Monday, December 8, 2008

An Offer I Did Refuse


(Original photo stolen from ritzichick85 on Flickr)


by Honey


She was the friend that I told everything to. When I was having all sorts of problems at home, she was the person who knew all the nitty gritty details. And they were nitty AND gritty. Believe me. I knew that I could tell her anything and she would not judge me. She listened, and that was all I needed. I didn’t ask for her opinion, and she didn't give one. I just needed an ear.


Because, the truth be told, I went a little crazy. I look back at those times and am completely shocked at how crazy the things I’d done were. And if I’m going to be honest; and I may as well, I’ll never see you at my PTA meetings (or will I?). I did a few things I was ashamed of. One of which was a three-some. Which I’m not going to describe except to say, I had one, and I told my friend about it. My friend, whose husband I hate. Because I told her everything.


A few months later, a few of us girls decided to go to Las Vegas for a girls’ weekend in Las Vegas. All of us needed to get away, and what could be better than a place that invites you to forget about your troubles and have some fun? I was still in my own personal hell at home, and she, well…she and her husband were on the outs AGAIN. She said he had his knickers in a knot about who-knows-what, and so was not speaking to her. I said well, come to Vegas and we can all hang out and gamble and drink and maybe even go to the spa. They had a really nice one in our hotel.

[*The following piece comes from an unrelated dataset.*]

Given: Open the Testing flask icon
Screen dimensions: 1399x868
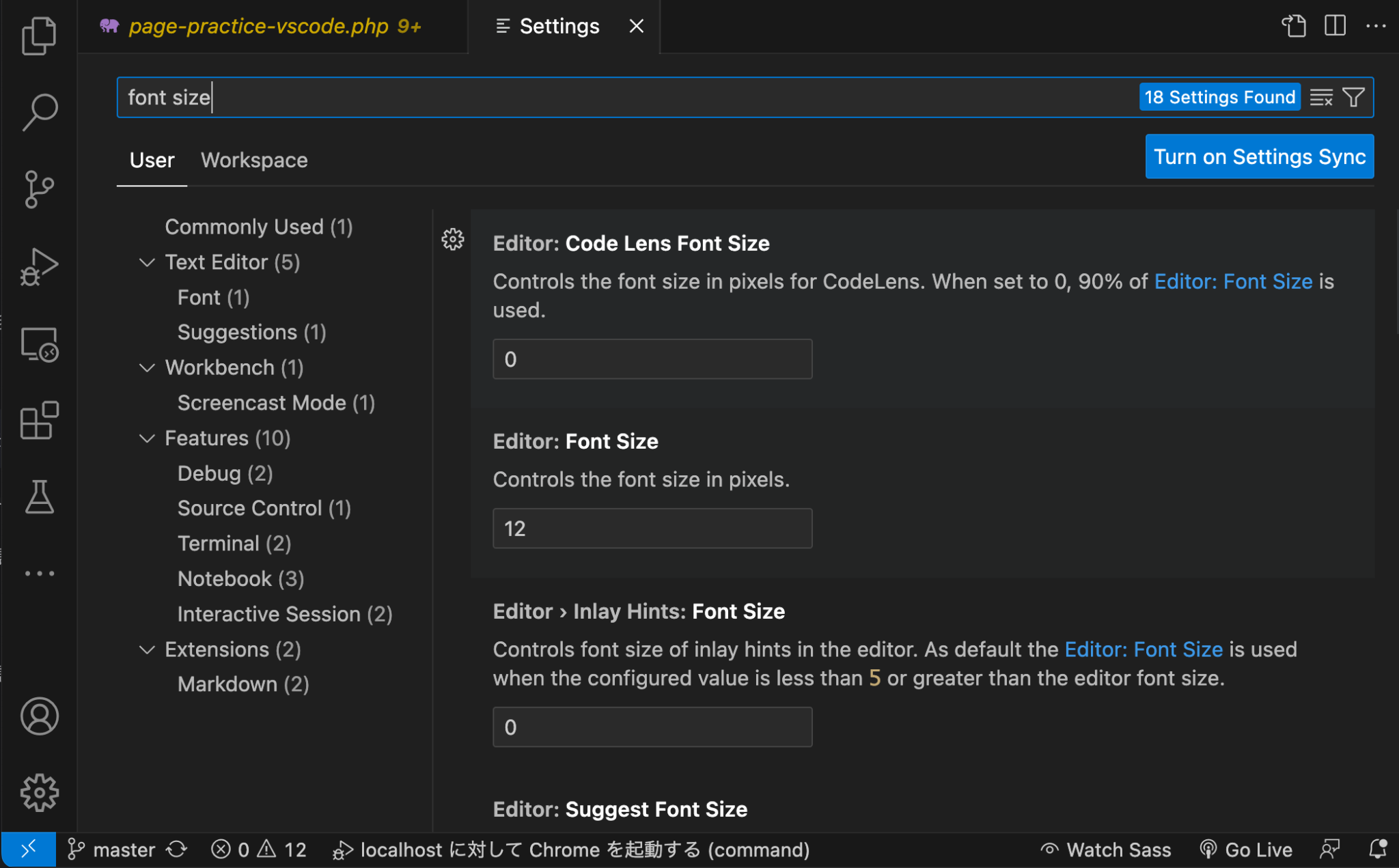Looking at the screenshot, I should 39,496.

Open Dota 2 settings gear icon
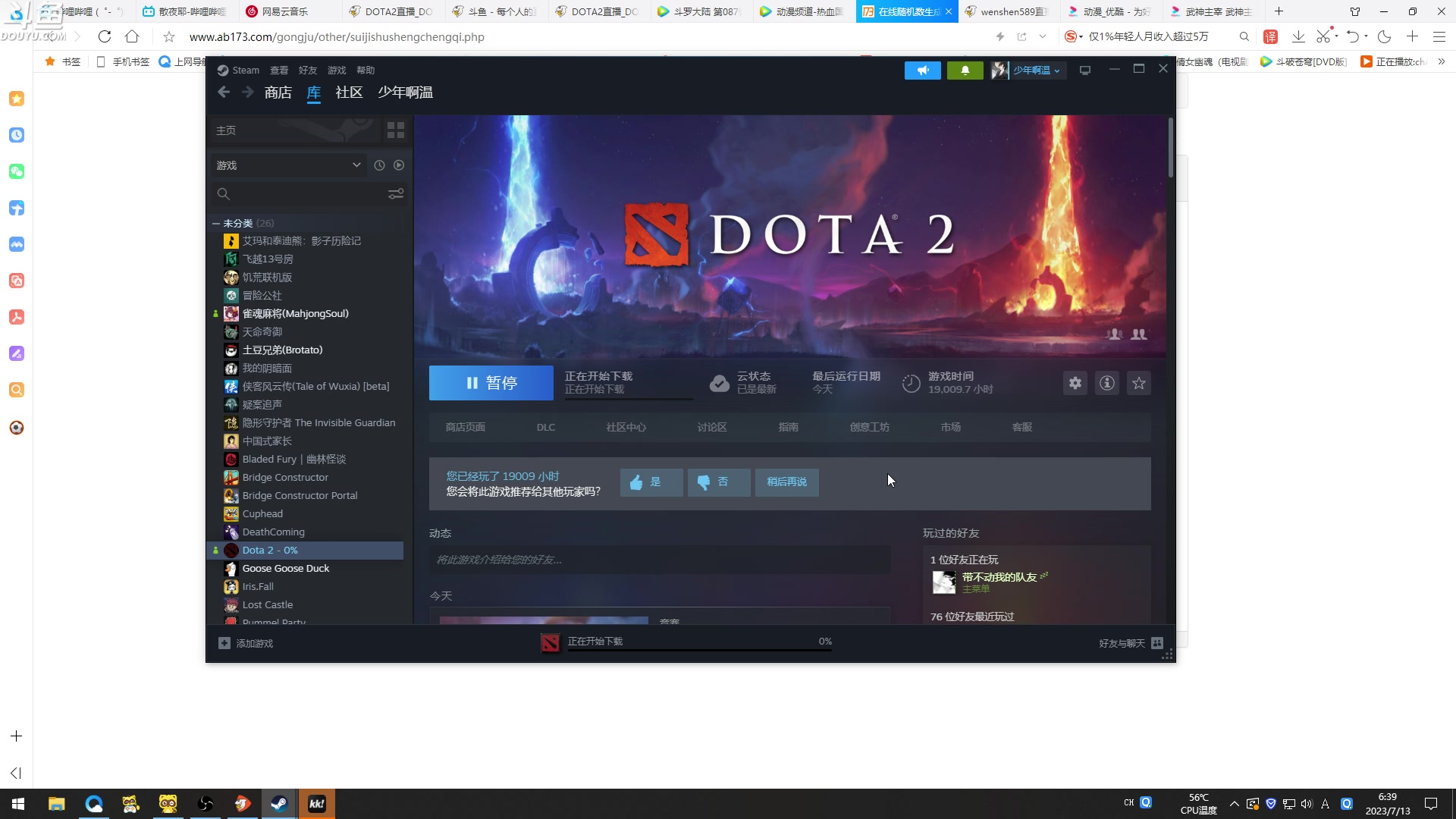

We go over to the spa to book our massages. They tell us, can’t squeeze you in until later in the day. So we make our appointments, and go down for some gambling. We drink a little too much. We were on the tables where you drink for free. I wasn’t drinking quite as much as the rest of the ladies because I was beginning to worry that I was using it as an escape hatch to do ridiculous things. So when my friend asked me to take her to the bathroom, I took her. I knew that she had been drinking way more than I, and I thought really she needed help. She was pretty drunk, and babbling about how much she loved me, and I was her best friend. And then she kissed me. Not like a “I love my best friend” kiss. Really laid it on me. I was COMPLETELY in shock. I didn’t know what to say. But she was so drunk that I don’t think she noticed, because she went on to say that her husband hasn’t touched her in so long, and she really wanted to be with somebody…and I just stood there. Mute. I was saved because somebody else came in looking for us because we’d been gone for a while.


There were 5 of us on that girls trip. She and I had reserved a double massage, so that we could talk alone about what was going on with our respective relationships in private. I had hoped that she would be too drunk to remember that she’d hit on me when we went back up for our massages. She wasn’t. She went on to say that it would be perfect because they would never guess, and if one or both of them got out of line, we had somebody to turn to. Somebody safe, somebody I already know. We’re both women, we know what we like… She’d been watching "The L Word," she could show me some things. (I’m STILL not sure what that meant…I’ve never seen that show, and I don’t think there is anything wrong with being lesbian, except you know…I’m not one. Nothing wrong with that, either)


I hurt her feelings. She said she came to me because she knows I am a curious kind, and thought that maybe I would be interested since I was in such a state of upheaval. I told her that I loved her AS MY FRIEND, and I was unwilling to complicate that with sex. (Why couldn’t I have said that in the OTHER situations?) Not to mention, it would change my friendship with her AND the way I thought of her. The three-some I had earlier? Never looked at him the same way, and I’m pretty sure he doesn’t think of me the same as well. Sad, because we had been friends since we were young, but a lesson learned.


I felt bad that she was embarrassed and hurt, but I knew at that point, I had turned a corner. I was no longer thinking with my genitals or my bruised heart. I had come to realize there were consequences to my actions, even if they weren’t the ones I thought they’d be. And even though she said she’d never judge me, she did. She tried to take advantage of my vulnerability. Also sad, because it did ultimately change my view of her anyway.


We’re still friends, though not as close. I don’t really discuss my relationship with my husband with her anymore. I leave any nitty gritty details, and how I feel about them, to a therapist to deal with. And if she needs me to listen to her, I listen – even if I can’t always hear her because I’m screaming on the inside. But I try to keep those judgments to myself, because I know that when I was hurting, that was what I needed. I doubt we’ll ever be the same as we were, but that’s okay, because I’m actually a little bit grateful. I don’t know that I would have snapped back as quickly to who I really am if I hadn’t seen who SHE thought I was. And the thought of that person being the REAL me was too scary to consider.

1 comment:

Anonymous said...

So what kind of kisser was she?

Good enough to think about it a week later?